Antinociceptive interaction between alprazolam and opioids

Alprazolam is a triazolobenzodiasapine, with a potent anxiolytic action and a short half-life. Alprazolam analgesia was measured, using the radiant heat tailflick assay in mice, which was administered alone or in combination with opioids. Intrathecally administered alprazolam produced a dose-response increase in the tailflick latency with an ED₅₀ of 34 μg (19.4-72.5, 95% CL). There were almost no effects after intracerebroventricular injections. Naloxone almost completely abolished the analgesia response mediated by alprazolam. This sensitivity to naloxone indicates that at least some of the analgesic effects of alprazolam are mediated by an opioid mechanism of action. When administered together with various antagonists of opioid receptor subtypes, we found that the μ antagonists, but not the δ and κ₁ subtypes inhibited alprazolam analgesia significantly.

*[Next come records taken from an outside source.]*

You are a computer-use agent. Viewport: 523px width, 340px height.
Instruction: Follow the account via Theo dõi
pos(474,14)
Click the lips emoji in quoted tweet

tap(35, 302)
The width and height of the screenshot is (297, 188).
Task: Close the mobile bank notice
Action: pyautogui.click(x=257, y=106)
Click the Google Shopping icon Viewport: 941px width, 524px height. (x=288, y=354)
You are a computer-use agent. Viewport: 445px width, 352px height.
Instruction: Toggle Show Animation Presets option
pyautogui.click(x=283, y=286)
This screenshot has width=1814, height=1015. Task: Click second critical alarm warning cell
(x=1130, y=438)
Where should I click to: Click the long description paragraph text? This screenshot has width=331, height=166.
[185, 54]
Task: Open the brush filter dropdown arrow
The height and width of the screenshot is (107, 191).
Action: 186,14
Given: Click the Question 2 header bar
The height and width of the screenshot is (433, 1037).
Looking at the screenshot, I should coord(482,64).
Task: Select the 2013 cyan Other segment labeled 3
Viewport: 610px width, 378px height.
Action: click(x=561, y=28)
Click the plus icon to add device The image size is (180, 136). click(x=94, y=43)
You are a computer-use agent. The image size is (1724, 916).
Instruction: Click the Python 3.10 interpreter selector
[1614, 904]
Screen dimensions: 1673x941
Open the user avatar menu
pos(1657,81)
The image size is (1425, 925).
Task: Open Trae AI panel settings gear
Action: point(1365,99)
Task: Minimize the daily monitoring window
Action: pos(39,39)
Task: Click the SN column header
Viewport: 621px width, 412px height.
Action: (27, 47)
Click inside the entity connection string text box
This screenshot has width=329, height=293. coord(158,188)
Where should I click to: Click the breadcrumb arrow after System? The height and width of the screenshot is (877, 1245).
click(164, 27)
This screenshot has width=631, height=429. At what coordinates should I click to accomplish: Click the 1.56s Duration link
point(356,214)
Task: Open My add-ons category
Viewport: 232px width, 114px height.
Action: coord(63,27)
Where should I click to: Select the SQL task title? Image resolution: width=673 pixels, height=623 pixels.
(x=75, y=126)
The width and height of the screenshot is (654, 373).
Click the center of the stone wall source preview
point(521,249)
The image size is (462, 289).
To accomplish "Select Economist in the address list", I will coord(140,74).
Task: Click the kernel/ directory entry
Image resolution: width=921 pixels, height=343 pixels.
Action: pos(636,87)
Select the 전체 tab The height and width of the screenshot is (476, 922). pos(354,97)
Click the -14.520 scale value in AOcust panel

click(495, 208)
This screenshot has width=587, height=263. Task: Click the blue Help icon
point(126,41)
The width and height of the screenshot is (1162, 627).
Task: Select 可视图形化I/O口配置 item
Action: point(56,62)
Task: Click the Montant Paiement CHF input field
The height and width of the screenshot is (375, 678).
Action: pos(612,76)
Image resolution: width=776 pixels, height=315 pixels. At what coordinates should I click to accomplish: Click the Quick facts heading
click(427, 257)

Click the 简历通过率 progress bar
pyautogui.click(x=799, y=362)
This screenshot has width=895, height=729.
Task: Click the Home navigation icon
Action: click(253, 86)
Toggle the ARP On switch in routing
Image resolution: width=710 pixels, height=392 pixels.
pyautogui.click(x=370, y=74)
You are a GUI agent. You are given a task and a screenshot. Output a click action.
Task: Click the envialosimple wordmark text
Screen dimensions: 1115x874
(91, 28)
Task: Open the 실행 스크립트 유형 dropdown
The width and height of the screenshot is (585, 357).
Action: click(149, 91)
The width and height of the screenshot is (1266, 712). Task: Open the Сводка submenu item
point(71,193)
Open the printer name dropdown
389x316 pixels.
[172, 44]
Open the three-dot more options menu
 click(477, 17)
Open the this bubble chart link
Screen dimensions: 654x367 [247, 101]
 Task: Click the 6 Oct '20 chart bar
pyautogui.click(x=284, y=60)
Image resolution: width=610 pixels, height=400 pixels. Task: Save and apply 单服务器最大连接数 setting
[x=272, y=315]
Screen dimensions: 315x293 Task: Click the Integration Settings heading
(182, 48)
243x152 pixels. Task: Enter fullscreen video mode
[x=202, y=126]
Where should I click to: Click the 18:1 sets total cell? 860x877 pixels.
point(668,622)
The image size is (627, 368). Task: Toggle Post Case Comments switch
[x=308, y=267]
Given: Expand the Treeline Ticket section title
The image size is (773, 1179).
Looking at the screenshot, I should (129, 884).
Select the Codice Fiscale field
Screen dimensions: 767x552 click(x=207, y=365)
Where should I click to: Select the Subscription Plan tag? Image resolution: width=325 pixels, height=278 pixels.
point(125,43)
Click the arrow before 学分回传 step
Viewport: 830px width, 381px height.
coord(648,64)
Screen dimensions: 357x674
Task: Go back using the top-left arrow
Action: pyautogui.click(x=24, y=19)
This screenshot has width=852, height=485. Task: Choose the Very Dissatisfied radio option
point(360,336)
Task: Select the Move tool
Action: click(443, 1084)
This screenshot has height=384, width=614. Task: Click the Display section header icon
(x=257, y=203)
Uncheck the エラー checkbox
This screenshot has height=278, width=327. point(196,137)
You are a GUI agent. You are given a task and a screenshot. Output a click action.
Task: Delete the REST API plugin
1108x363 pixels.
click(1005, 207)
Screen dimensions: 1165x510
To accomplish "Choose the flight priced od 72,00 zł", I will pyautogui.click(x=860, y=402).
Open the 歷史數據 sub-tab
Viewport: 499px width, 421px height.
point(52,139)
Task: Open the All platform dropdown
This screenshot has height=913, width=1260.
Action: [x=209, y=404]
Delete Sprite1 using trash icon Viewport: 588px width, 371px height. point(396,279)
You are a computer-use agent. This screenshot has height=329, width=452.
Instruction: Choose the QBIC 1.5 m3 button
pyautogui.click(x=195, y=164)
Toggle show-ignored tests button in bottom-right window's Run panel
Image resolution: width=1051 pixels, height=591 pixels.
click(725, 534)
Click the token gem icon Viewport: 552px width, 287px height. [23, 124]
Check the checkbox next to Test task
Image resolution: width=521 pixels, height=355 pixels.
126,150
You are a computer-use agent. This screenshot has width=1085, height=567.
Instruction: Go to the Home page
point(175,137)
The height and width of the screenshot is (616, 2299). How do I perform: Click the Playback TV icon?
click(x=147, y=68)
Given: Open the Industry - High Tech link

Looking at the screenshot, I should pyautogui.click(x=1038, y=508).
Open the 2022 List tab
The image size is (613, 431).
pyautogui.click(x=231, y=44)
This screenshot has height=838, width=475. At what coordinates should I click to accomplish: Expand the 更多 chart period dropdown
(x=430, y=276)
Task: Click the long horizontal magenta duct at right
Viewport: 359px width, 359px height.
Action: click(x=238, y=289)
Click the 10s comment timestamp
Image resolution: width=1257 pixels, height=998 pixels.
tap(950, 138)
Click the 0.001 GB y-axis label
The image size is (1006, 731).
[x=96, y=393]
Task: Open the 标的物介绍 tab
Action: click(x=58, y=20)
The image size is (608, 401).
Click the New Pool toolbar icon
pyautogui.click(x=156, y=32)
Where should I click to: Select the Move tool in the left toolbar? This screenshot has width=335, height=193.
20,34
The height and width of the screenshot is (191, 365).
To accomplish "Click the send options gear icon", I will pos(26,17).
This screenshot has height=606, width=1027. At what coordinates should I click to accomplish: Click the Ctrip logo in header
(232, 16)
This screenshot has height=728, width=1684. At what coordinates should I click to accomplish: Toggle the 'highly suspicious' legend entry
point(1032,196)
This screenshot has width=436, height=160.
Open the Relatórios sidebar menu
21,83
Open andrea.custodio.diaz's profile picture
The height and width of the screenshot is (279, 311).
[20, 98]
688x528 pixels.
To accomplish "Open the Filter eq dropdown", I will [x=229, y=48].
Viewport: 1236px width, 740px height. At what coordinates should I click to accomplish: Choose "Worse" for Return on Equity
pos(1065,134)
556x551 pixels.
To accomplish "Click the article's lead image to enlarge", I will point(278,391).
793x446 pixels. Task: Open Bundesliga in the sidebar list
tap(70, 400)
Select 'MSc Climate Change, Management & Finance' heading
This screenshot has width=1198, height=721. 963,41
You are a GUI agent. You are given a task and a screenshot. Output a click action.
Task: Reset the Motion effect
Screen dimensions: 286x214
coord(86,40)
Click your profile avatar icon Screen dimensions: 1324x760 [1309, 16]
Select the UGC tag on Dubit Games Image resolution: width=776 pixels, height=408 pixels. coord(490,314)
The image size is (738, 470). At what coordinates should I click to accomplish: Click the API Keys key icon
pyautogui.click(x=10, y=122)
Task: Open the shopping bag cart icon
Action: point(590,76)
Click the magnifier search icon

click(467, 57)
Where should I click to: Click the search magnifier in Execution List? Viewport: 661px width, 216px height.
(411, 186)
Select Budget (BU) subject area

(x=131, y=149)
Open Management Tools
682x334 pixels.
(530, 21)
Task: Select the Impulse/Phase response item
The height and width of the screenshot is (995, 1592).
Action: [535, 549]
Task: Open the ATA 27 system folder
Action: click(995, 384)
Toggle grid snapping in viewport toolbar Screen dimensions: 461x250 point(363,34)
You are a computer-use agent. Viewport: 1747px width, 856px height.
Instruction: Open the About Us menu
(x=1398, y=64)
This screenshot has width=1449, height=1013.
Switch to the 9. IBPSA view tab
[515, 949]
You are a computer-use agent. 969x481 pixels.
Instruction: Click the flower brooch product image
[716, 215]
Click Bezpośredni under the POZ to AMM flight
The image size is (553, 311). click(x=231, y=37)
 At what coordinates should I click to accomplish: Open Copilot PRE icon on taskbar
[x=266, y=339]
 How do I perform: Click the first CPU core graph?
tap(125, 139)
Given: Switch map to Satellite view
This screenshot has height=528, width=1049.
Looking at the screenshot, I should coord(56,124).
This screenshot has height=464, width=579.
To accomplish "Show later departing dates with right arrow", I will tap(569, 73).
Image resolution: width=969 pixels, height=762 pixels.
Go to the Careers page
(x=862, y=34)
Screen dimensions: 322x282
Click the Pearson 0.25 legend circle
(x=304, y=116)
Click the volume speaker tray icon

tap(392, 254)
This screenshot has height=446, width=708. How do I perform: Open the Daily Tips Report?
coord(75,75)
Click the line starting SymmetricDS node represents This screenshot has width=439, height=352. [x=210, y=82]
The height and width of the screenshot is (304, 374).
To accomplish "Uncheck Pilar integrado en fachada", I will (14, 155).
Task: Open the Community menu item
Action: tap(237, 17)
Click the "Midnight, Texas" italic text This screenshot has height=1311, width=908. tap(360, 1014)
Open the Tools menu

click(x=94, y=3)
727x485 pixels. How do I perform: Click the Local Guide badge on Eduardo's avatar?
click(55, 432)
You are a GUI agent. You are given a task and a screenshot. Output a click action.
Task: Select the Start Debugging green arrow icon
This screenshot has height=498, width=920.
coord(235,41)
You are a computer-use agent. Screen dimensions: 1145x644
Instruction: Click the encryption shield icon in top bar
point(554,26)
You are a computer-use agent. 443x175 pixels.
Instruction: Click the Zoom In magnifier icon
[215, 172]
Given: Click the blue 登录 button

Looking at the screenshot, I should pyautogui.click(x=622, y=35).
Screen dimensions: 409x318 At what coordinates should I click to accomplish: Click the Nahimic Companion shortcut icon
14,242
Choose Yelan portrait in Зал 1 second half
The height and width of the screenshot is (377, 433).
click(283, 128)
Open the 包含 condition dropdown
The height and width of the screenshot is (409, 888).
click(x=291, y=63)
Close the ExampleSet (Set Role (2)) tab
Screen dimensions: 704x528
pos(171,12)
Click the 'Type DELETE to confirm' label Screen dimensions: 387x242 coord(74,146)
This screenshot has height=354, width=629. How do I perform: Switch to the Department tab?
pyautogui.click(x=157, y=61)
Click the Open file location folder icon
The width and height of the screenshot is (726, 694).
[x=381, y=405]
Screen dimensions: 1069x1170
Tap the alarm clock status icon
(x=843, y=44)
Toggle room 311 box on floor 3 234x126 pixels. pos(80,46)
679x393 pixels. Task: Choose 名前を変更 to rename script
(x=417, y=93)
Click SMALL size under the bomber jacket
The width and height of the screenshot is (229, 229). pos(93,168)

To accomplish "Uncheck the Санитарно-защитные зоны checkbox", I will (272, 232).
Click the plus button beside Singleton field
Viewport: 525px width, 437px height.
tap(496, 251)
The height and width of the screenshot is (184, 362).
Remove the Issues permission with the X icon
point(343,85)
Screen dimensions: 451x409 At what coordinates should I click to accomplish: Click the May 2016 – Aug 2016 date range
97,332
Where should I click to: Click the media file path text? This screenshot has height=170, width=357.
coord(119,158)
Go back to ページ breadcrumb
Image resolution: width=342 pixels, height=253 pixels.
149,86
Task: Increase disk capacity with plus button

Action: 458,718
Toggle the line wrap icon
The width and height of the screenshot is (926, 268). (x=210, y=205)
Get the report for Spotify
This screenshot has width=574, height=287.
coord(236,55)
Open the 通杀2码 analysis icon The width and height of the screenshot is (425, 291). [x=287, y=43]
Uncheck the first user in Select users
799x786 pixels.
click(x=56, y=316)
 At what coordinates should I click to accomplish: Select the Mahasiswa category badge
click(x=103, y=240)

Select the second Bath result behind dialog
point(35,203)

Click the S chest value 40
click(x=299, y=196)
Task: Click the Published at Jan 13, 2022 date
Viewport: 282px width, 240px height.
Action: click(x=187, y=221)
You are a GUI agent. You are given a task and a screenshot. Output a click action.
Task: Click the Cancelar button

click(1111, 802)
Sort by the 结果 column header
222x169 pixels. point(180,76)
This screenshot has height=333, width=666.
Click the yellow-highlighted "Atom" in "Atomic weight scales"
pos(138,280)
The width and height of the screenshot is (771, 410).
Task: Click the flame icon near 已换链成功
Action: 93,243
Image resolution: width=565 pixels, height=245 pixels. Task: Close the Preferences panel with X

No effect was found when alprazolam was coadministrated with κ₃ opioid agonists. In addition, we found a supra-additivity (synergistic) increase in analgesia when alprazolam was given with morphine. Competition binding assays show the highest affinity of alprazolam to the μ₁ subtype. In summary, we conclude that alprazolam mediates its analgesic effect, most probably via an μ opiate mechanism of action.